During the humidification ventilation operation, the first bypass damper (83) and the second bypass damper (84) are always closed.

  In the humidity control unit (10) during the humidification ventilation operation, outdoor air is taken into the casing (11) from the outside air inlet (24) as second air, and indoor air is taken from the inside air inlet (23) to the casing (11). It is taken in as 1st air in.

  First, the 1st operation | movement of humidification ventilation operation is demonstrated. As shown in FIG. 7, during this first operation, the second inside air side damper (42), the first outside air side damper (43), the first air supply side damper (45), and the second exhaust side damper ( 48) is opened, and the first inside air damper (41), second outside air damper (44), second air supply damper (46), and first exhaust damper (47) are closed. In the refrigerant circuit (50) during the first operation, the four-way switching valve (54) is set to the first state (the state shown in FIG. 3A), and the first adsorption heat exchanger (51) is condensed. The second adsorption heat exchanger (52) becomes an evaporator.

  The first air that has flowed into the room air passage (32) and passed through the room air filter (27) flows into the second heat exchanger chamber (38) through the second room air damper (42), and then It passes through the second adsorption heat exchanger (52). In the second adsorption heat exchanger (52), moisture in the first air is adsorbed by the adsorbent, and the heat of adsorption generated at that time is absorbed by the refrigerant. The first air deprived of moisture in the second adsorption heat exchanger (52) flows into the exhaust side passage (33) through the second exhaust side damper (48) and passes through the exhaust fan chamber (35). It is discharged outside through the exhaust port (21).

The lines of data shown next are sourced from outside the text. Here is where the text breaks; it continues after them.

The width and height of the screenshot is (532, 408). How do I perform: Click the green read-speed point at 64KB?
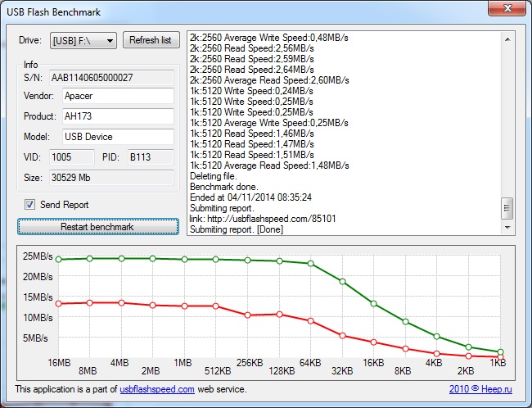click(x=310, y=263)
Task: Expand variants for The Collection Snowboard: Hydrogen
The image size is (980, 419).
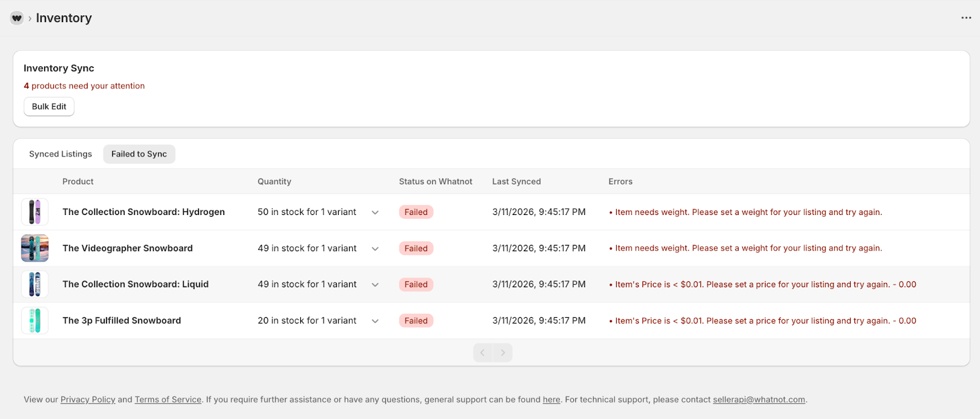Action: [375, 213]
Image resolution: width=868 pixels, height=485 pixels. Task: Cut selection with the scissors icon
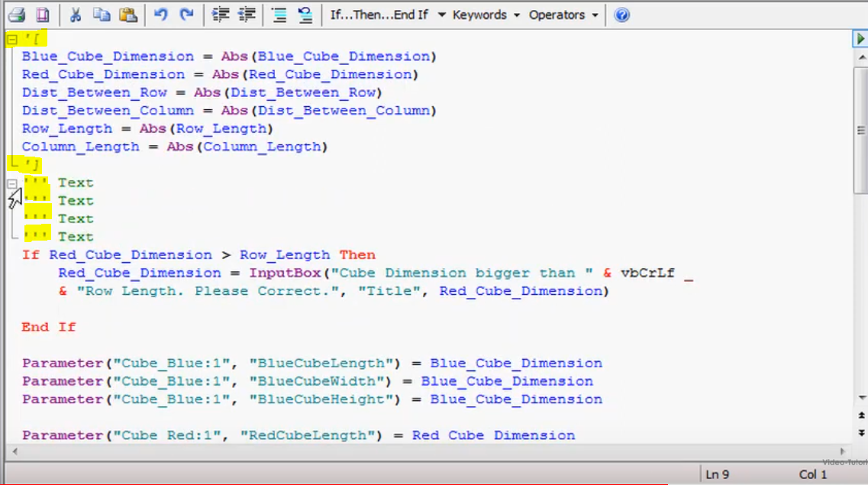pos(76,15)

  On the other hand, the second air that flows into the outside air passage (34) and passes through the outside air filter (28) flows into the first heat exchanger chamber (37) through the first outside air damper (43), Thereafter, it passes through the first adsorption heat exchanger (51). In the first adsorption heat exchanger (51), moisture is desorbed from the adsorbent heated by the refrigerant, and the desorbed moisture is given to the second air. The second air humidified by the first adsorption heat exchanger (51) flows through the first air supply damper (45) into the air supply passage (31) and passes through the air supply fan chamber (36). Later, the air is supplied into the room through the air supply port (22).

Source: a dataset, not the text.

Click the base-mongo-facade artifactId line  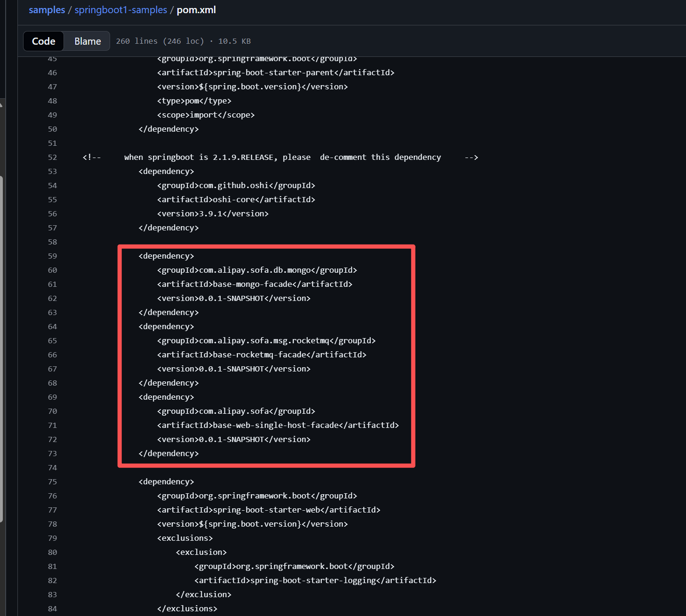(x=255, y=284)
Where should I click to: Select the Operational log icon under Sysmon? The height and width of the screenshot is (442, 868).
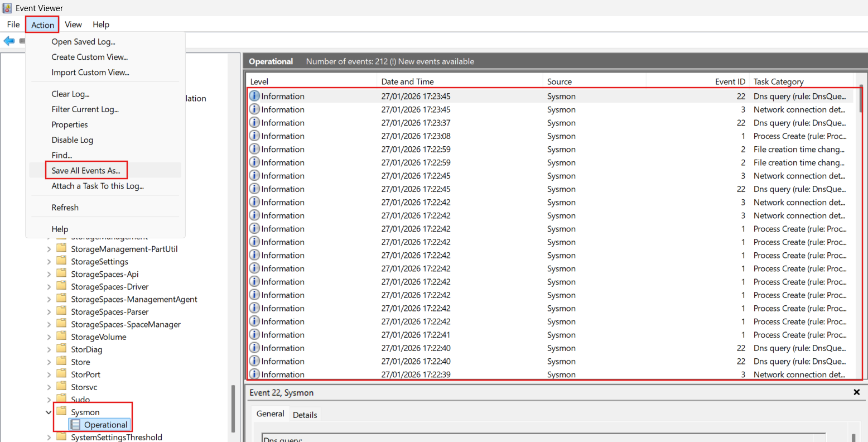point(75,425)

  Next, the second operation of the humidification ventilation operation will be described. As shown in FIG. 8, during the second operation, the first inside air damper (41), the second outside air damper (44), the second air supply damper (46), and the first exhaust damper ( 47) is opened, and the second inside air damper (42), the first outside air damper (43), the first air supply side damper (45), and the second exhaust side damper (48) are closed. In the refrigerant circuit (50) during the second operation, the four-way switching valve (54) is set to the second state (the state shown in FIG. 3B), and the first adsorption heat exchanger (51) is evaporated. The second adsorption heat exchanger (52) becomes a condenser.

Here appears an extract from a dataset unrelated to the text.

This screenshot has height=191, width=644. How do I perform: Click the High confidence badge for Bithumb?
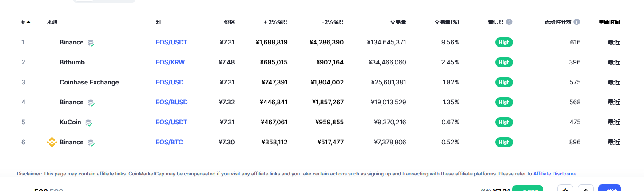pos(504,62)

  The first air that has flowed into the room air passage (32) and passed through the room air filter (27) flows into the first heat exchanger chamber (37) through the first room air damper (41), and then Passes through the first adsorption heat exchanger (51). In the first adsorption heat exchanger (51), moisture in the first air is adsorbed by the adsorbent, and the adsorption heat generated at that time is absorbed by the refrigerant. The first air deprived of moisture by the first adsorption heat exchanger (51) flows into the exhaust side passage (33) through the first exhaust side damper (47) and passes through the exhaust fan chamber (35). It is discharged outside through the exhaust port (21).

  On the other hand, the second air that has flowed into the outside air passage (34) and passed through the outside air filter (28) flows into the second heat exchanger chamber (38) through the second outside air damper (44), Thereafter, it passes through the second adsorption heat exchanger (52). In the second adsorption heat exchanger (52), moisture is desorbed from the adsorbent heated by the refrigerant, and the desorbed moisture is given to the second air. The second air humidified by the second adsorption heat exchanger (52) flows through the second supply air damper (46) into the supply air passage (31) and passes through the supply air fan chamber (36). Later, the air is supplied into the room through the air supply port (22).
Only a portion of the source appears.